Se alguém tinha dúvidas de que mãe é quem cria, Val, a personagem principal de Que Horas ela Volta?, interpretada por Regina Casé, deixa isso escancarado. No novo longa da diretora Anna Muylaert (Durval Discos, É Proibido Fumar), que arrancou risos e palmas da plateia em sua estreia na mostra Panorama do Festival de Berlim, Casé interpreta uma empregada doméstica à moda antiga, daquelas que cozinham, lavam, passam, arrumam e ainda cuidam das crianças dos patrões como mães. Val jamais questionou sua posição - até que Jéssica (Camila Márdila), sua filha biológica, vem de Pernambuco para São Paulo prestar vestibular e abala as relações na casa da patroa da mãe.
Bem diferente de outros retratos do universo das empregadas domésticas no Brasil, Que Horas Ela Volta?, cativa por fugir dos clichês. Tudo no filme é sutil e leve apesar do drama familiar e social que permeia a história. "Foram 18 anos até chegar no roteiro final. A ideia surgiu quando tive meu primeiro filho e não quis contratar uma babá. Porque isso é um trabalho sagrado, mas considerado de segunda classe no Brasil", afirmou a diretora na coletiva de imprensa em Berlim.

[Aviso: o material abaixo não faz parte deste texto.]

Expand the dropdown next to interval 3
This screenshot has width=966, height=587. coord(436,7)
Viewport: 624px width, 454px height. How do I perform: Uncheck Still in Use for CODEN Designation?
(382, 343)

Para Muylaert, o filme trata da arquitetura dos afetos e simboliza os estratos sociais na sociedade brasileira. A própria casa atua como um personagem na trama, na medida em que a divisão dos cômodos deixa claro o que Val pode ou não ter ou fazer. É um olhar para a classe média pela "porta da cozinha". Algumas das melhores cenas são, inclusive, de Val "controlando" e ouvindo conversas da cozinha.
Em uma atuação bem-humorada e impecável, Regina Casé lida com os paradoxos da vida de muitas domésticas do Brasil. É Val que abraça Fabinho (Michel Joelsas) quando ele não consegue dormir, é ela que o consola quando ele conta que levou um fora, mas a relação de cumplicidade do jovem com "a segunda mãe" (nome, aliás, que o filme recebeu em inglês) contrasta com a relação fria e distante que Val tem com a própria filha. As duas encarnam as idiossincrasias de Jéssica e Val tão bem que dividiram o prêmio de melhor atriz no Festival de Sundance, nos Estados Unidos.
A Jéssica de Márdila é uma menina segura de si e inteligente, mas foi privada da convivência com a mãe justamente pela dedicação incondicional dela ao trabalho. Jéssica relembra diversas vezes que recebeu apenas algumas visitas nos últimos dez anos. Ao ver a maneira como a mãe vive com os patrões, ela se revolta e enfrenta as ideias preconcebidas com pequenos e simbólicos atos de rebeldia. Jéssica senta com os patrões na mesa de jantar, dorme no quarto de hóspedes e não no de empregada e até vai parar na piscina da casa.
"Não precisava nada demais para explodir essa tomada de poder dela, um pulo na piscina era suficiente. Para mim, ela é uma heroína por tentar quebrar com essa educação de uma busca limitada em que você pode isso ou aquilo e tem que sempre que pedir permissão para tudo", explicou Márdila na coletiva.
Que Horas Ela Volta? teve uma forte presença de brasileiros em sua estreia em Berlim. O longa recebeu palmas durante quase todos os créditos. O filme já foi comprado para ser exibido nos Estados Unidos. "Na América Latina, ainda não tivemos muitos interessados, entendo que ele gere um constrangimento em países onde este tipo de situação seja comum", ponderou a diretora.
Muylaert demorou 18 anos para finalizar o roteiro e o filme é lançado em um momento que não poderia ser mais propício. Mudanças sociais importantes ocorrem em todo o país e muitos estão desconfortáveis com o que elas podem trazer, mas a diretora não teme críticas, ela apenas diz se sentir satisfeita de fazer parte da transformação: "O Brasil é um país escravagista. É óbvio que quem sente falta da empregada para levar leitinho quente à noite vai odiar o filme. É importante que as relações mudem, mas sem perder essa coisa do carinho. O amor de mãe dado por essas mulheres vale ouro".